Ankara Cumhuriyet Başsavcılığı’nca sürdürülen Akıncı Üssü soruşturmasında FETÖ üyesi darbeci askerlerin 15 Temmuz gecesi kullandığı F-16’lara, İncirlik’ten kalkan Asena01, Asena02 ve Asena03 adlı tanker uçakların 10 kez yakıt ikmali yaptığı ortayla çıktı.

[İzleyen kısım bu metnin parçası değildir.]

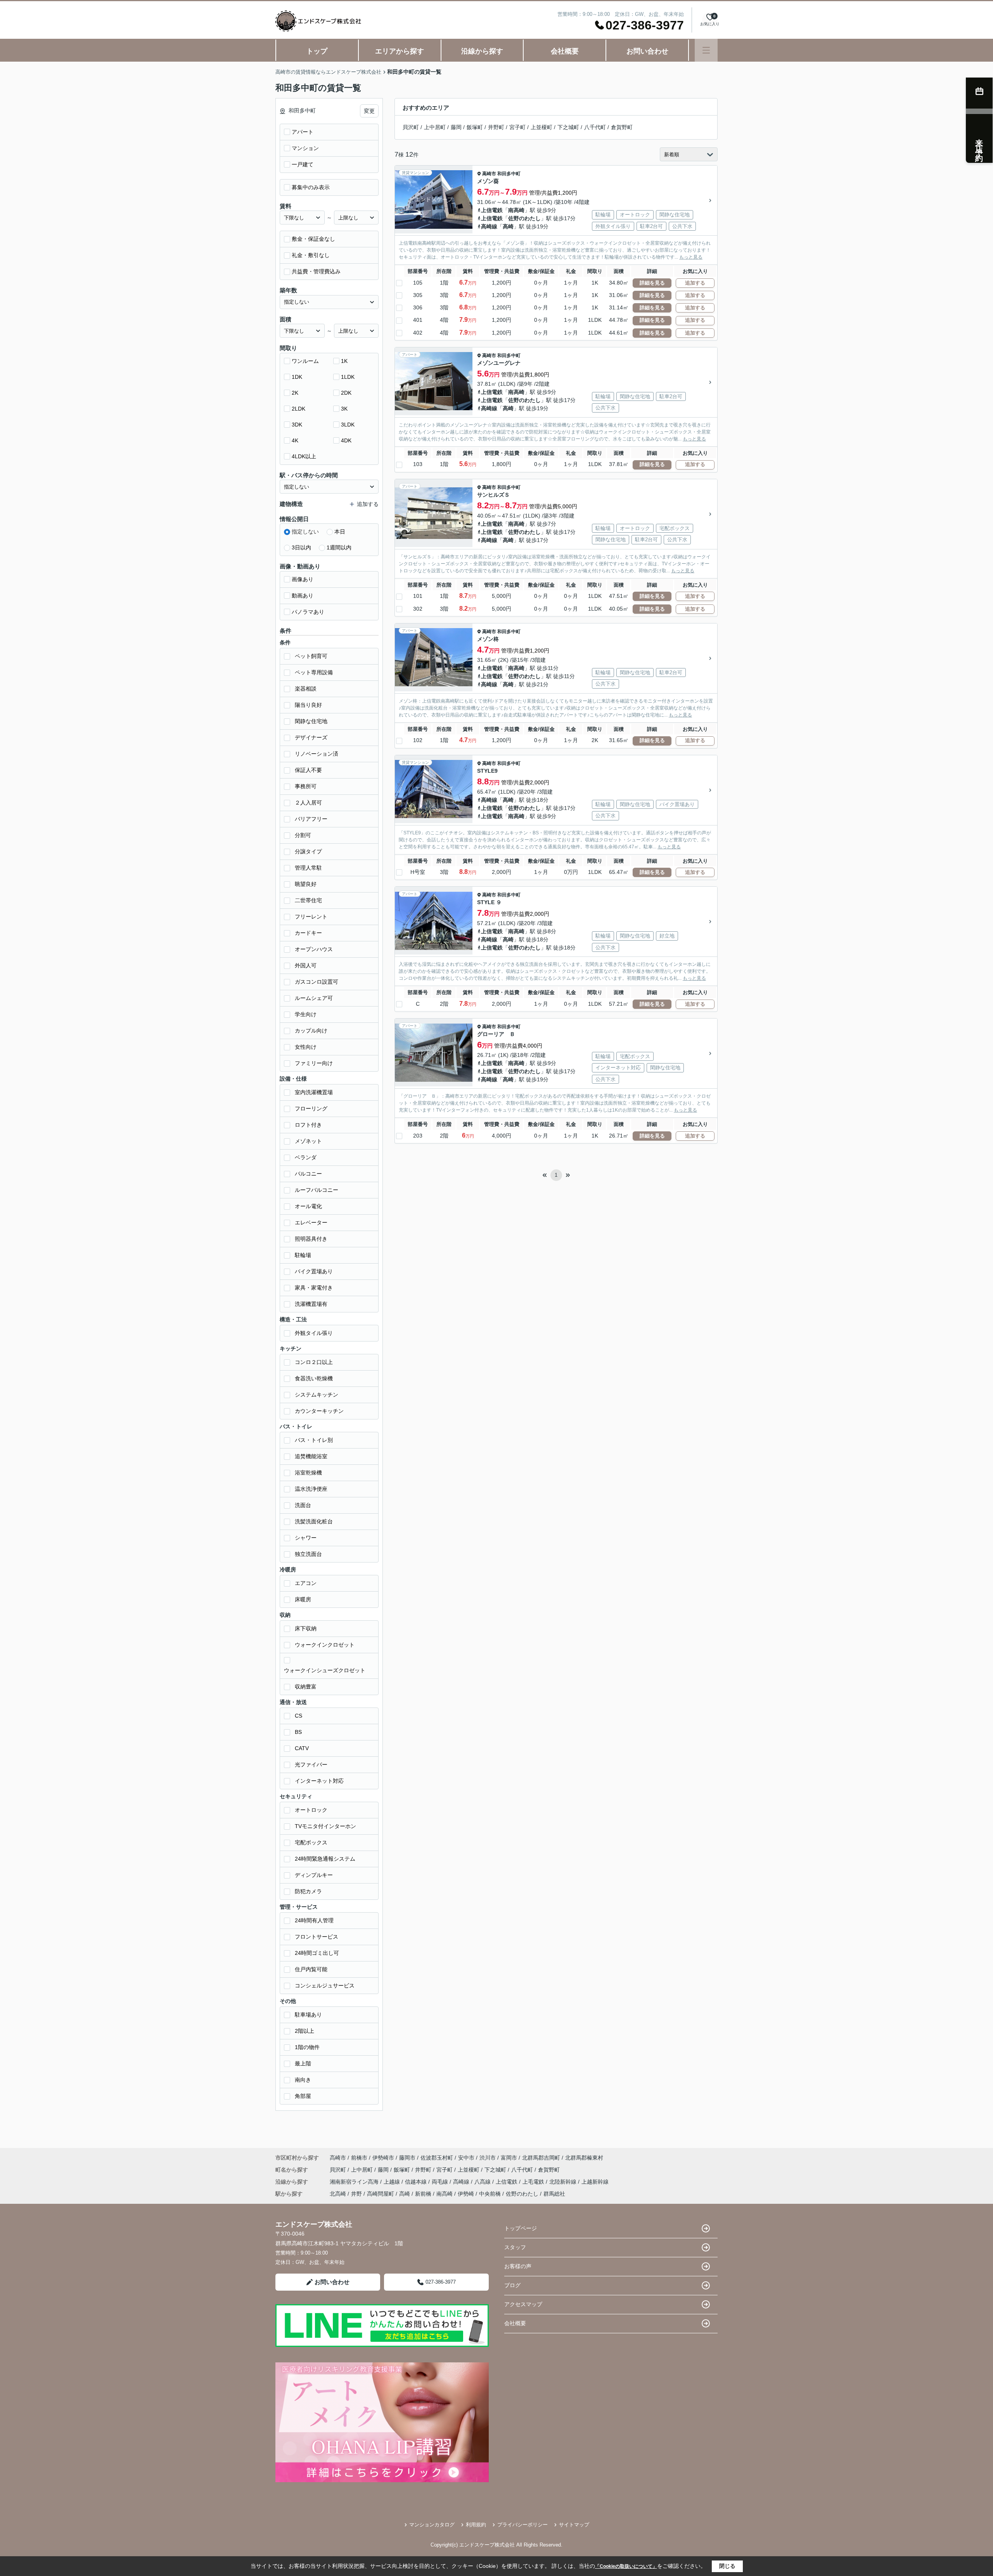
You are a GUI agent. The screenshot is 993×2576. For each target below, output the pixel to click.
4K (295, 440)
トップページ (520, 2228)
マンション (305, 148)
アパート (302, 132)
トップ (316, 51)
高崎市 (489, 173)
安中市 (466, 2158)
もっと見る (690, 257)
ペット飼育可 (311, 656)
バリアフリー (311, 819)
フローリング (311, 1108)
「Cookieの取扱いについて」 (626, 2566)
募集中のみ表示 (311, 187)
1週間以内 (339, 547)
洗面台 (303, 1505)
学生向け (306, 1014)
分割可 (303, 835)
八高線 (483, 2182)
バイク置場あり (314, 1271)
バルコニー (308, 1174)
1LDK (348, 377)
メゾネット (308, 1141)
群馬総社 (554, 2194)
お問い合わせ (647, 51)
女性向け (306, 1047)
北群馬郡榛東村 (584, 2158)
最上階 (303, 2063)
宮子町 (517, 127)
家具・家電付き (314, 1288)
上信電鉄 (492, 210)
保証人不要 (308, 770)
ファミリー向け (314, 1063)
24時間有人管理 (314, 1920)
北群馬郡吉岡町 (541, 2158)
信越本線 (416, 2182)
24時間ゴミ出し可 (317, 1953)
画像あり (302, 579)
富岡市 (509, 2158)
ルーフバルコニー (316, 1190)
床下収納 (306, 1628)
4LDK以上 (304, 456)
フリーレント (311, 916)
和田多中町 (509, 173)
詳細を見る (652, 283)
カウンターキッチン (319, 1411)
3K (344, 409)
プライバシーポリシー (522, 2525)
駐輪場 (303, 1255)
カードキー (308, 933)
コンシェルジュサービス (325, 1985)
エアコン (306, 1583)
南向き (303, 2080)
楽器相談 (306, 688)
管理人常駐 (308, 868)
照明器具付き (311, 1239)
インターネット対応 (319, 1781)
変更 (369, 111)
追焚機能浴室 (311, 1456)
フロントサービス (316, 1937)
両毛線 (441, 2182)
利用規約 (476, 2525)
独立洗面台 (308, 1554)
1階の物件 (307, 2047)
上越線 (392, 2182)
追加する (695, 283)
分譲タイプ (308, 851)
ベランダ (306, 1157)
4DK (346, 440)
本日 (339, 531)
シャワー (306, 1538)
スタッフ (515, 2247)
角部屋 (303, 2096)
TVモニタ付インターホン (325, 1826)
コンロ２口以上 (314, 1362)
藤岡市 (407, 2158)
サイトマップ (574, 2525)
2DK (346, 393)
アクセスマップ (523, 2304)
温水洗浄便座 (311, 1489)
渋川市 (487, 2158)
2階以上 (304, 2031)
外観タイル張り (314, 1333)
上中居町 (435, 127)
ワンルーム (305, 361)
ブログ (512, 2285)
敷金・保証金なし (313, 239)
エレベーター (311, 1222)
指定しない (305, 531)
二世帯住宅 (308, 900)
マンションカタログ (432, 2525)
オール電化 (308, 1206)
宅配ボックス (311, 1842)
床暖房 (303, 1599)
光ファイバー (311, 1764)
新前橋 (423, 2194)
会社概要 (565, 51)
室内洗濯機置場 (314, 1092)
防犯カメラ (308, 1891)
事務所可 (306, 786)
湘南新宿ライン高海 (355, 2182)
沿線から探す (482, 51)
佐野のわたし (524, 218)
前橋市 (359, 2158)
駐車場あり (308, 2014)
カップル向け (311, 1030)
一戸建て (302, 164)
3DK (297, 424)
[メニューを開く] (706, 50)
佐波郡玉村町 (436, 2158)
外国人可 (306, 965)
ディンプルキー (314, 1875)
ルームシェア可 (314, 998)
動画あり (302, 595)
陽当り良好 (308, 705)
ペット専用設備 (314, 672)
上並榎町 (541, 127)
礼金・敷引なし (311, 255)
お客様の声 (517, 2266)
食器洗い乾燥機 (314, 1378)
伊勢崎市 (383, 2158)
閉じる (727, 2566)
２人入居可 (308, 802)
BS (298, 1732)
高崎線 (489, 226)
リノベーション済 (316, 754)
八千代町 (595, 127)
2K (295, 393)
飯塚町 (475, 127)
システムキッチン (316, 1395)
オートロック (311, 1810)
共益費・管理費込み (316, 271)
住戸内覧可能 (311, 1969)
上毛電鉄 (534, 2182)
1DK (297, 377)
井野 (356, 2194)
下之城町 (568, 127)
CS (298, 1716)
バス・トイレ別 (314, 1440)
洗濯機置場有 (311, 1304)
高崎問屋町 (380, 2194)
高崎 (508, 226)
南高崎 (516, 210)
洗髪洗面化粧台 (314, 1521)
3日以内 (301, 547)
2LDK (298, 409)
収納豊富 (306, 1686)
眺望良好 (306, 884)
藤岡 (456, 127)
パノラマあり (308, 612)
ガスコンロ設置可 (316, 982)
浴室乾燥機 (308, 1472)
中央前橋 (490, 2194)
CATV (302, 1748)
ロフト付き (308, 1125)
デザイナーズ (311, 737)
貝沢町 (411, 127)
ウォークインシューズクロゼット (324, 1670)
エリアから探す (399, 51)
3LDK (348, 424)
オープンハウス (314, 949)
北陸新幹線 (563, 2182)
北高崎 (338, 2194)
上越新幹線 (595, 2182)
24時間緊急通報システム (325, 1859)
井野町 (496, 127)
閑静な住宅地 (311, 721)
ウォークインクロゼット (325, 1645)
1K (344, 361)
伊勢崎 (466, 2194)
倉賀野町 (622, 127)
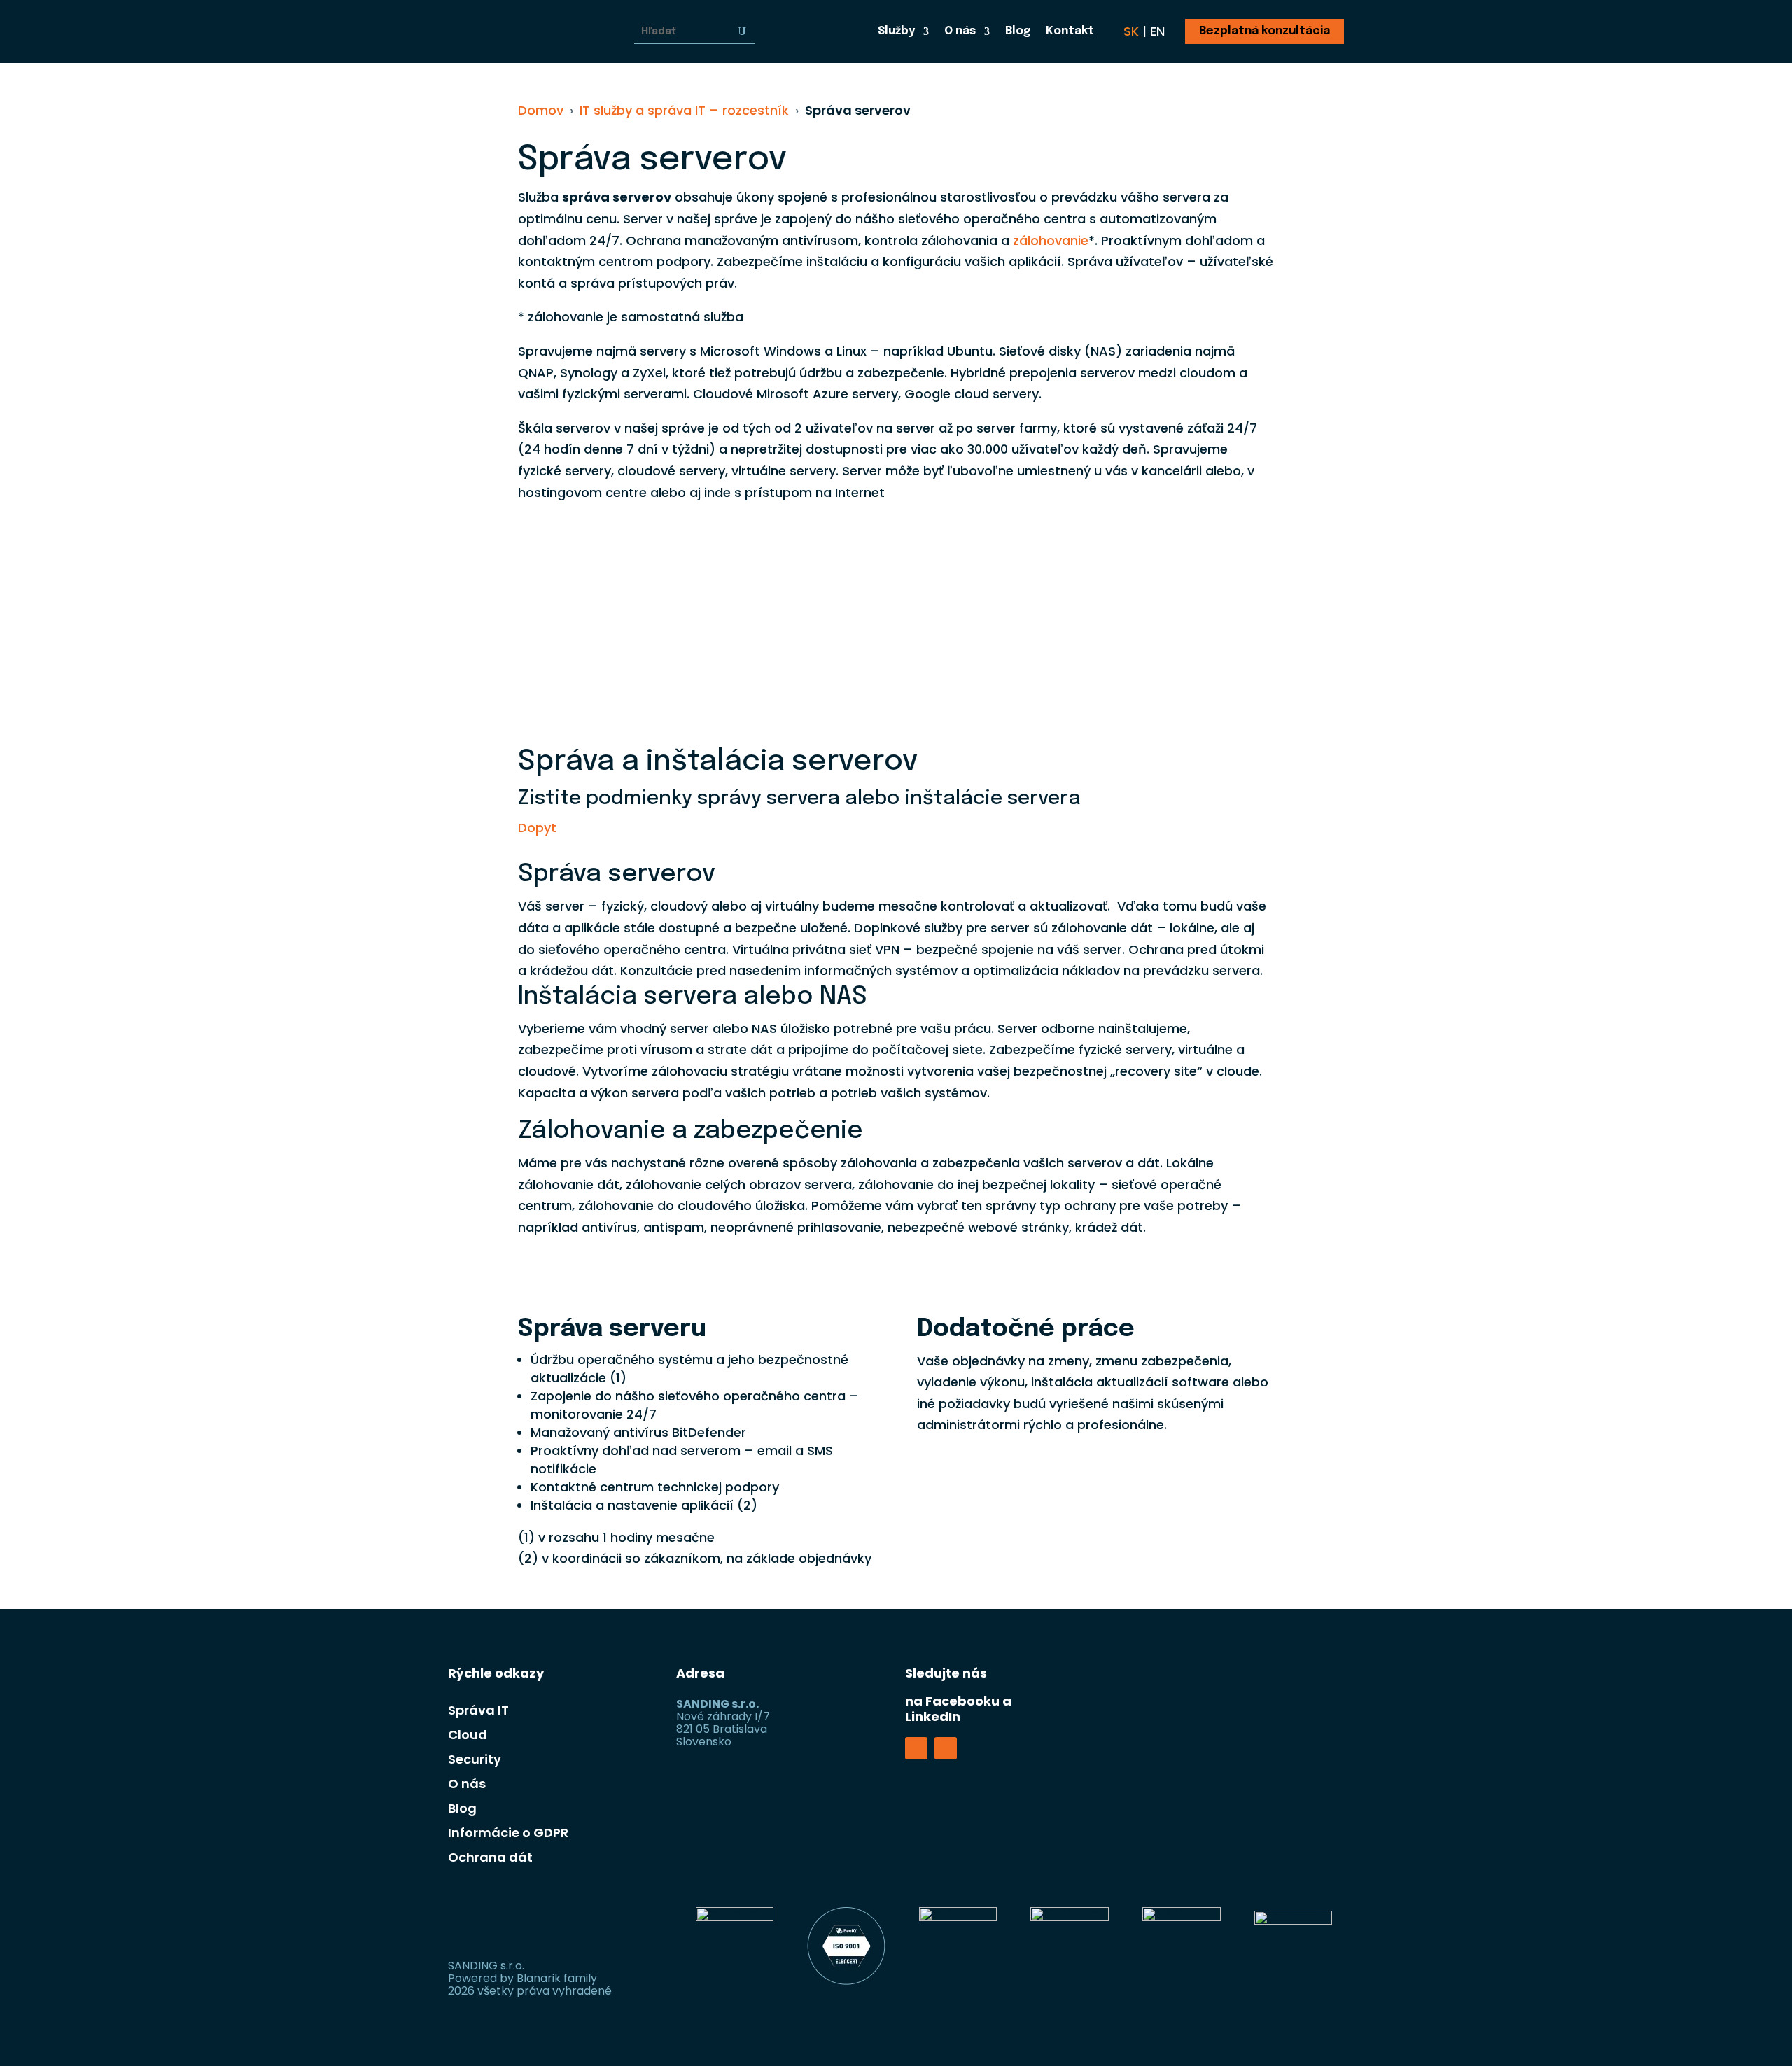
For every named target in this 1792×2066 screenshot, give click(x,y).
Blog (1017, 32)
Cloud (467, 1734)
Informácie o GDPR (508, 1832)
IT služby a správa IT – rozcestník (684, 110)
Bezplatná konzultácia (1264, 31)
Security (474, 1759)
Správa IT (478, 1710)
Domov (541, 110)
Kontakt (1070, 32)
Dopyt (537, 827)
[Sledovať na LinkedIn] (945, 1748)
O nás (960, 32)
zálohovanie (1050, 240)
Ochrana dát (490, 1857)
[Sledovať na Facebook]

Akıncı Üssü iddianamesinde yer alan bilirkişi raporuna göre, Adana’daki İncirlik Üssü’nden kalkan 3 tanker uçak, Ankara, İstanbul ve Afyon üzerinde darbe girişimine katılan F-16’lara havada yakıt ikmali yaptı. Raporda, “Asena01, Asena02 ve Asena03 adlı tanker uçakların silahlı kalkışma eylemine destek veren savaş uçaklarına
10 kez yakıt ikmali yaptıkları ve Ankara ve İstanbul üzerinde alçak uçuş yapan, bomba atıp sivil halkı ve kamu görevlilerini şehit eden şüphelilerin eylemlerine bilerek ve isteyerek iştirak ettikleri tespit edilmiştir” denildi. Bilirkişi raporunda, tanker uçakların hangi saatlerde havalandıkları da radar izleriyle birlikte ayrıntılarıyla anlatıldı.
İLETİŞİM ABD’DEN
Tanker uçaklarının uçuşlarının, ‘Uçuş Takip Sistemi’nde görünmediği bilgisine yer verilen iddianamede, Diyarbakır ve Eskişehir’den yapılan her türlü ikaza da cevap verilmediği vurgulandı. İddianamede tanker uçakların uçuş sırasında telsizlerini kapalı tuttukları belirtilerek, “Pilotlar ‘Guard’ kanaldan (Uluslararası alanda mutlaka açık olması gereken kanal) yapılan yayınları dikkate almadılar” ifadesi kullanıldı. Darbe sanığı eski İncirlik 10.Tanker Üs Komutanlığı Filo Komutanı Binbaşı Orçun Kuş ifadesinde, kendi aralarındaki iletişimi nasıl gerçekleştirdiklerini anlattı. Kuş, “Uydu telefonuna biz kısaca SATCOM telefon deriz. Yerden bir kişi GSM, sabit hat ya da internet üzerinden dünyanın her yerinden uçakta bulunan uydu telefonu ile uçak komutanı ile iletişime geçebilir. SATCOM uydu telefonları uçağın üretildiği ülke olan ABD numarasıdır” dedi.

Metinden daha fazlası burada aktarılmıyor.